I have followed your instructions.

def convert_data(chunk):
 'Converts a pandas dataframe to be a simple list of tuples, formatted how the `upsert()` method in the Pinecone Python client expects.'
 data = []
 for i in chunk.to_dict('records'):
  if 'Sentences in i:
   data.append((str(i['index']),i['Embedding'],i['Sentences']))
  else:
   data.append((str(i['index']),i['Embedding']))
 return data

I got the error as:

ApiException: (400)
Reason: Bad Request
HTTP response headers: HTTPHeaderDict({'content-type': 'text/plain', 'content-length': '1276', 'date': 'Wed, 03 May 2023 09:13:20 GMT', 'server': 'envoy', 'connection': 'close'})
HTTP response body: vectors[0].metadata: invalid value "ประกาศฉบับ 5 เตือน 'พายุฤดูร้อน' ถล่ม 27 จังหวัด" for type type.googleapis.com/google.protobuf.Struct

But when I try to use this code:

def convert_data(chunk):
 'Converts a pandas dataframe to be a simple list of tuples, formatted how the `upsert()` method in the Pinecone Python client expects.'
 data = []
 for i in chunk.to_dict('records'):
  if 'metadata' in i:
   data.append((str(i['index']),i['Embedding'],i['metadata']))
  else:
   data.append((str(i['index']),i['Embedding']))
 return data

I got the vector in Pinecone. But, the vector consist of index and Embedding.
Then, I tried fetching data from Pinecone, and I got an incorrect answer.
Is there any way I can store Sentences along with Embedding in Pinecone?

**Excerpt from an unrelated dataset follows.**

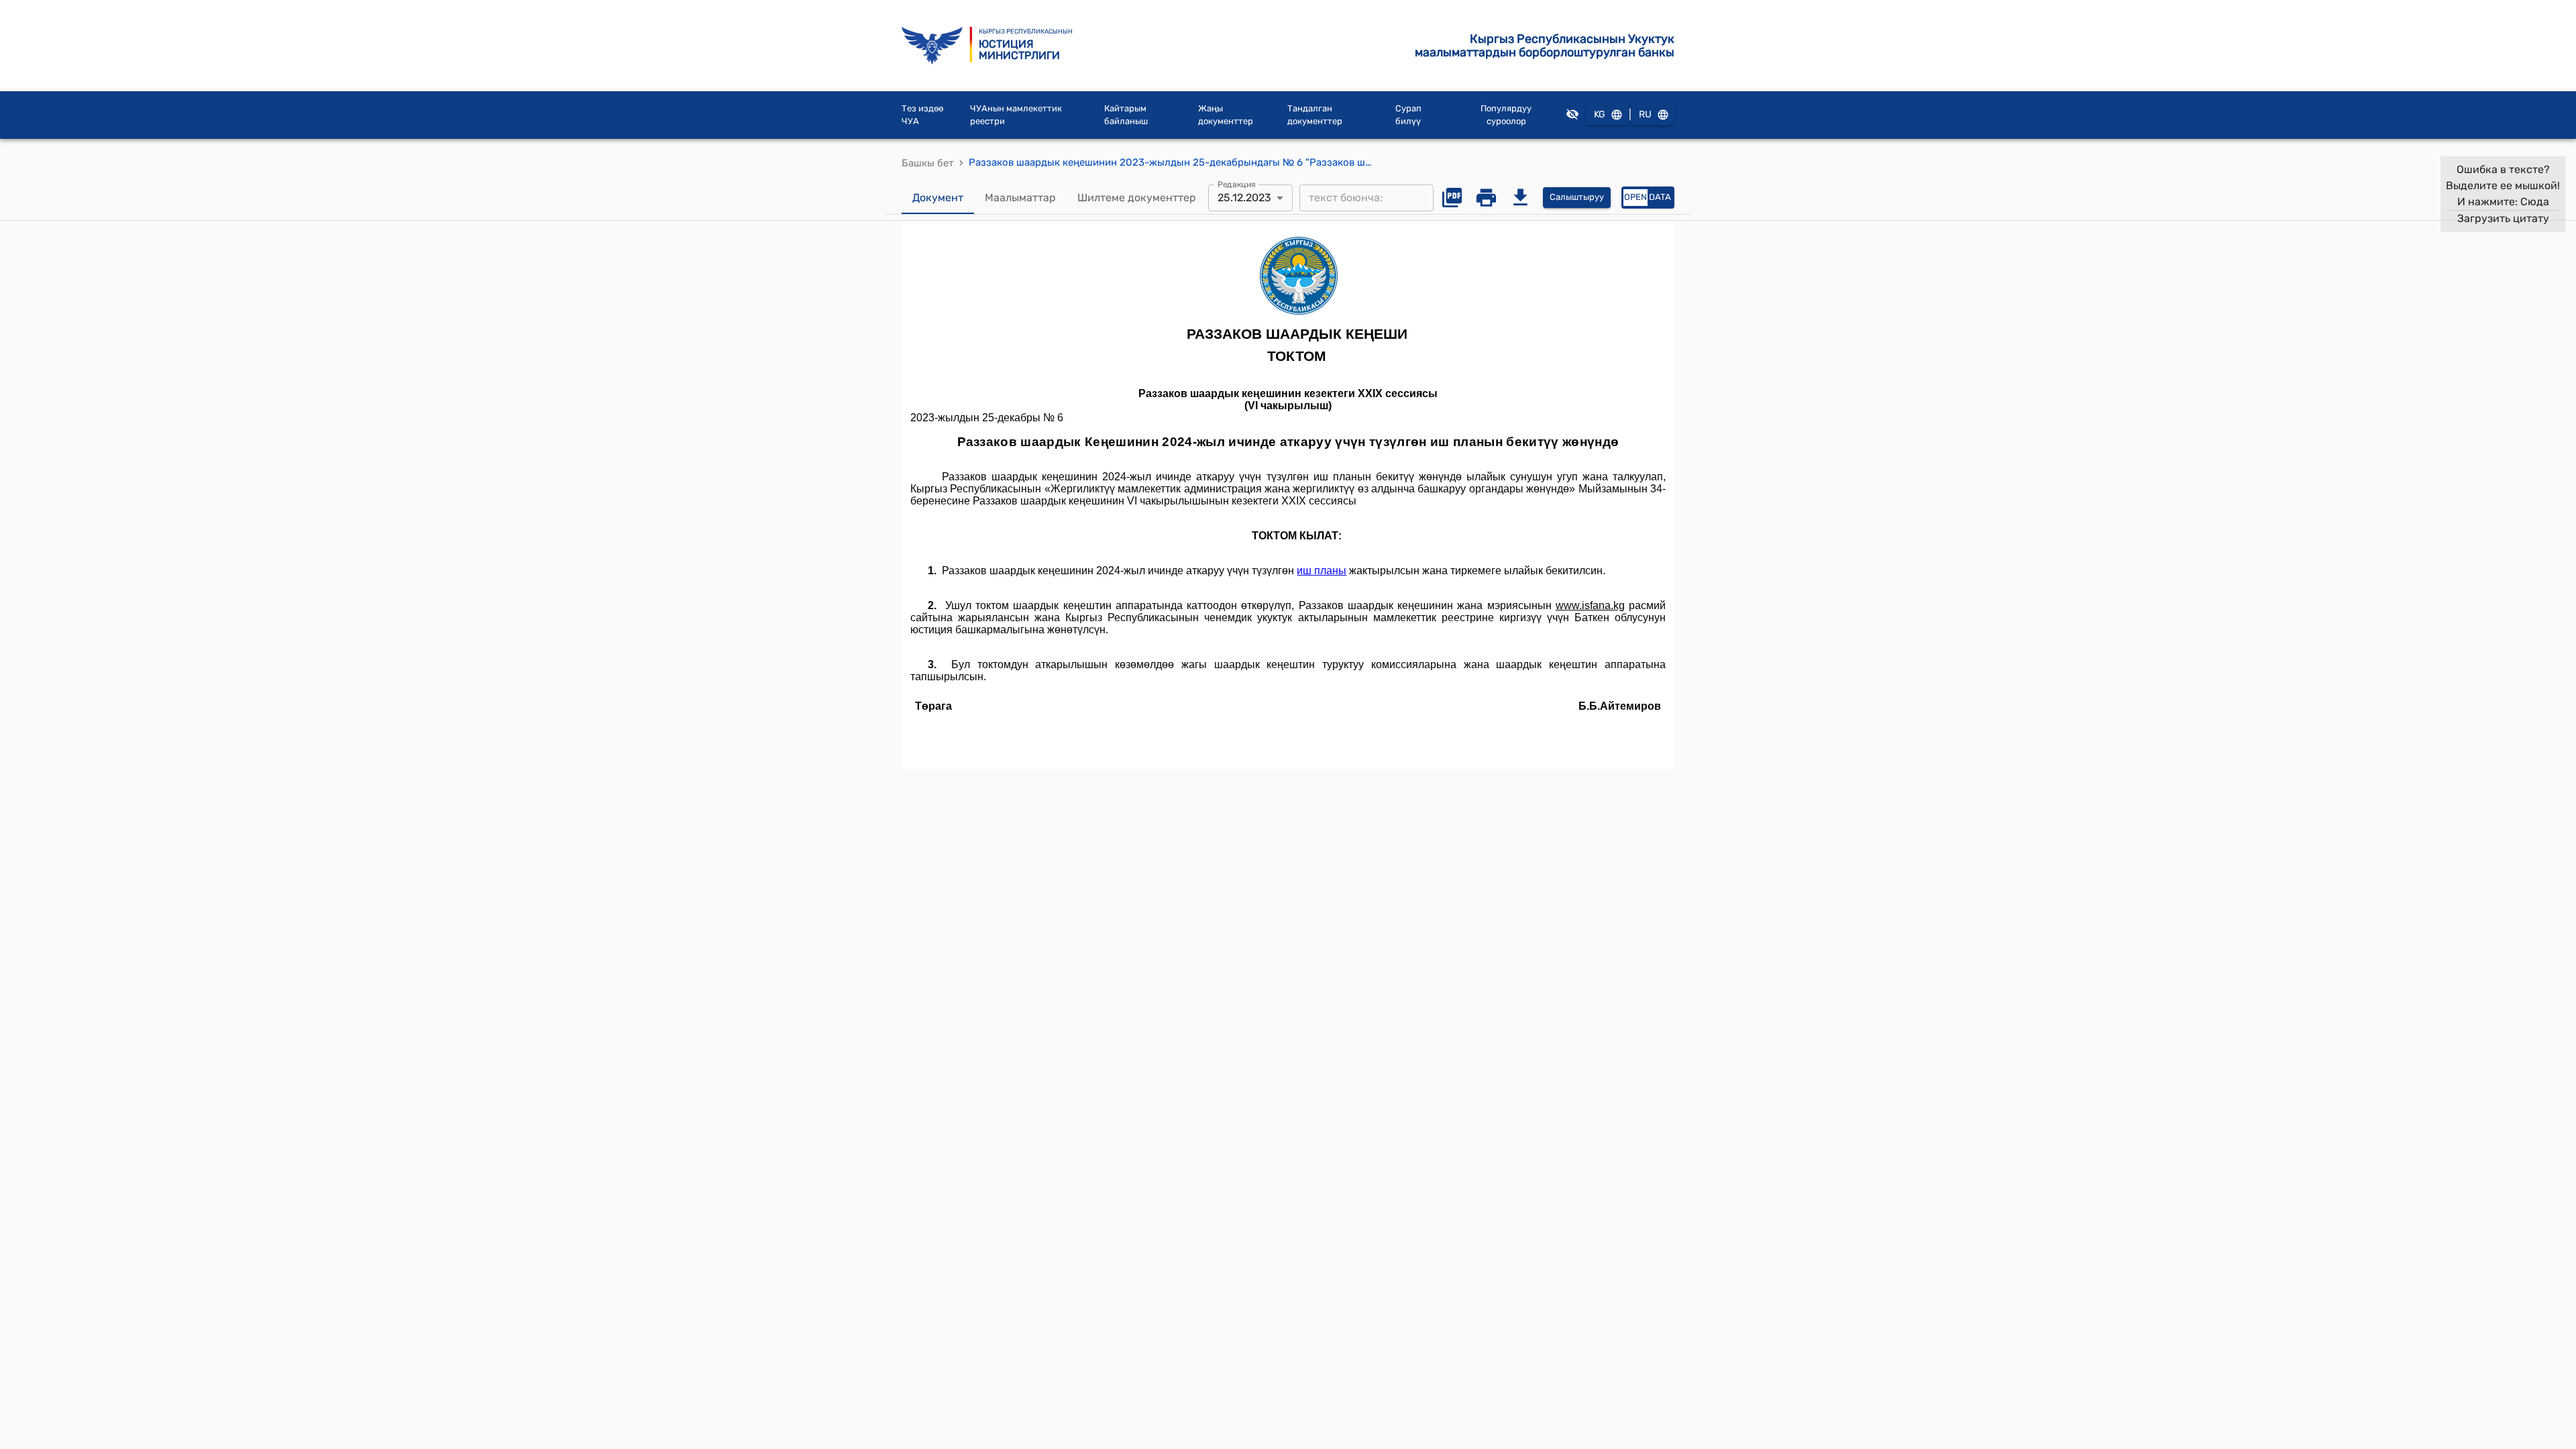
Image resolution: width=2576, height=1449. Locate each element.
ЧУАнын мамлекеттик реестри (1016, 115)
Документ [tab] (937, 197)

Cory_Pinecone · October 17, 2023, 6:25pm

Hi @Jaturong, I’m circling back on this one. Did you get your string metadata working?

I suspect this happened because you were inserting metadata solely as a string instead of a dict containing those strings. So it should be something like:

'metadata': {'sentences':i['Sentences']}

That’ll make sure your metadata is properly formatted.